Wednesday, June 2, 2010

The Image In Your Heart (Songwriting Week 11--Picture This)

I'm traveling in northern Europe this week with my wife. She's asleep next to me right now on a train from Amsterdam to Brussels. We were visiting my daughter who's studying abroad this semester. She comes home next month. In the meantime, I had the surreal experience of kissing her good-bye for another month plus in the red light district of Amsterdam. Yep. It's just too weird on too many levels so I'll leave it alone.

Back to my other lady love--the sleepy one. I wrote the song featured this week during another weird experience. I was smack in the middle of falling in love not long after swearing on a stack of beer coasters that I never would again. And she was falling for me, an older and rebounding, soon to be divorced guy, after promising herself never to go there. But we did. We both did. Thank God.

Now we're traveling through Europe together, taking pictures as we go, with visions of what lies in store at the next new place along the way, and I'm reminded of the mental imagery that inspired this song.

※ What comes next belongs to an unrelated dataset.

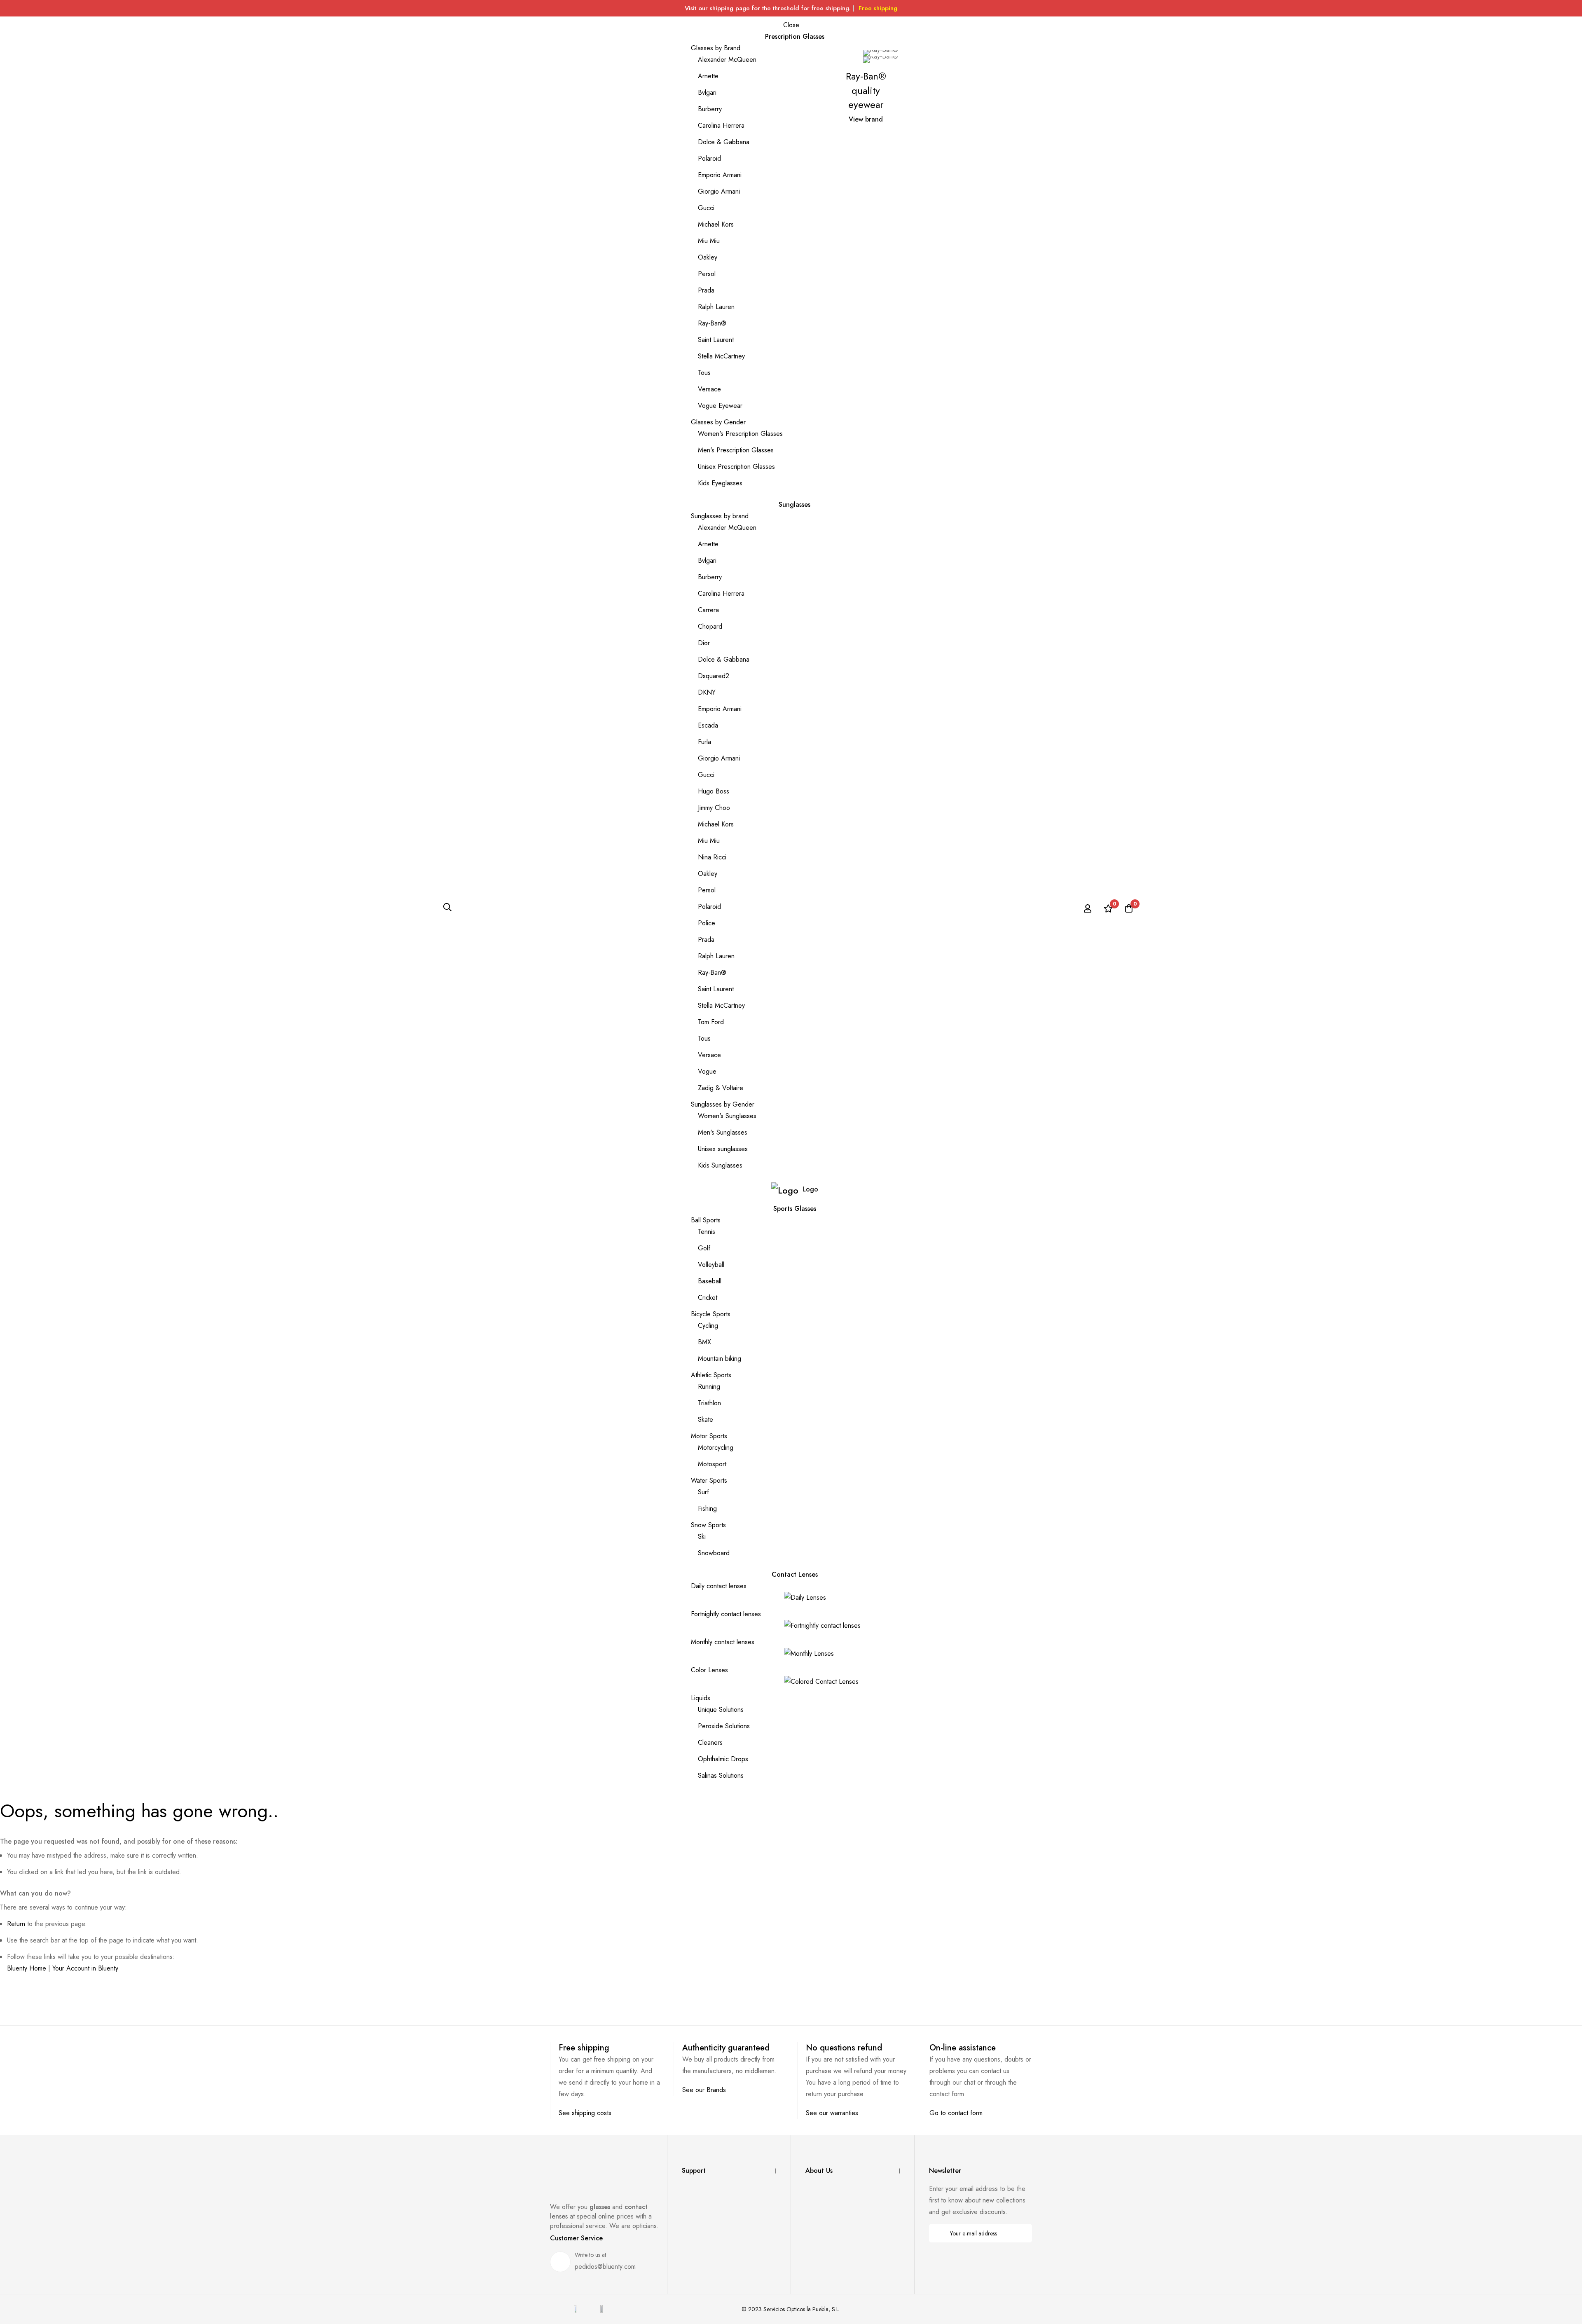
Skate (705, 1419)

The images that convinced us we could see things that others couldn't, and that sometimes vision is worth the risk. With that as a premise, it won't surprise you that the first serious gift I ever bought my wife was a camera, which was right about the same time I wrote this:

PICTURE THIS

Picture this, two tattered snapshots folded into one
Don't you turn and run, it'll be alright
Picture this, a silent movie classic etched in rough
If we stay tough, it'll be alright

Bet they didn't think we'd get this far
I saw from the start how strong you are
So I hitched my broke down wagon to the star
Of this film noir
It's only black and white, but that's alright

Picture this, the judges and the preachers are all wrong
If we stay strong, it'll be alright
Picture this, the image in your heart is our best shot
Ready or not, it'll be alright

Bet they didn't think we'd get this far
I saw from the start how strong you are
So I hitched my broke down wagon to the star
Of this film noir
It's only black and white, but that's alright

(c) Steve Celestini, 2007

It was tempting to dismiss our chance at a successful relationship because of all the obvious obstacles. The temporal and demographic stuff on the surface was tilted against us, no doubt. We even tried "breaking up" a couple times, self-imposed moratoriums on time together, but that only made sense to others, not to us. So we took some risk, even though we seemed destined for a melodramatic B-movie ending, because all the things we could see, all the things we pictured for ourselves, were trending upwards.

There's a thing about going up, though. It's harder than going down. Falling down tends to happen quickly and be done. Going up is hard work. There's all kinds of physical, emotional and relational gravity pulling against you. You've got to have a picture in your heart, I think, an image that you turn your face towards, like a light at the end of a tunnel, something that helps you overcome gravity.

And it really helps to have someone holding your hand and climbing with you.